A pesar de que se le ve poco, periodistas locales han advertido su presencia en la Universidad Latina, una institución privada de la capital panameña. Aún no se ha podido establecer si Hurtado dicta o recibe clases en esa institución.

También se ha dicho que Hurtado asesora en temas de seguridad a empresas portuarias y entidades gubernamentales. Sin embargo, fuentes cercanas a ella dicen que la exdirectora del Das sigue viviendo de sus ahorros. Estos disminuyeron hace dos meses, cuando un supuesto grupo de delincuencia entró a su residencia, situada en el exclusivo barrio Costa del Este, y le robó 5.000 dólares en efectivo y un computador.

El silencio de Hurtado se debe también a que en el gobierno de Martinell no cayó bien la demanda que ella interpuso contra el Estado colombiano en una suma cercana a los 500 millones de pesos, por considerar que en su proceso en la Procuraduría –que la destituyó e inhabilitó por 18 años para poder cumplir funciones públicas– se le violó el debido proceso.

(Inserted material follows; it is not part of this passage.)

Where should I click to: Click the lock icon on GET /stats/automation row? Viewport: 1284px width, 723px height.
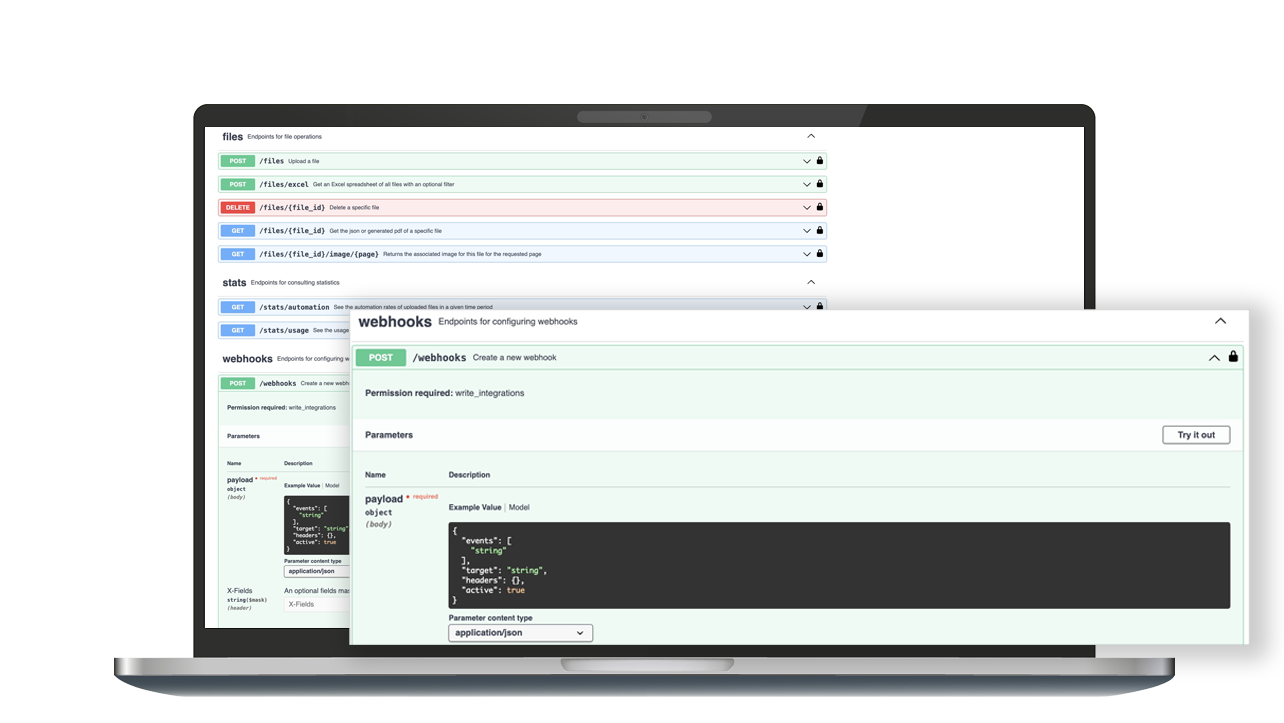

El gobierno panameño le exigió abstenerse de ese tipo de maniobras jurídicas, recordándole que mantuviera distancia con Colombia en temas que, para Panamá, son más políticos que judiciales.

La demanda contra el Estado colombiano sigue su curso. Según abogados cercanos a esa causa, está a la espera de que el Consejo de Estado le dé el trámite respectivo.

De esta manera, la exjefe de inteligencia colombiana continúa su vida pasiva en el país que la acogió, mientras que hoy en Colombia se inicia el juicio en su contra por los seguimientos ilegales a políticos de la oposición, periodistas y magistrados, en uno de los capítulos más oscuros del gobierno Uribe.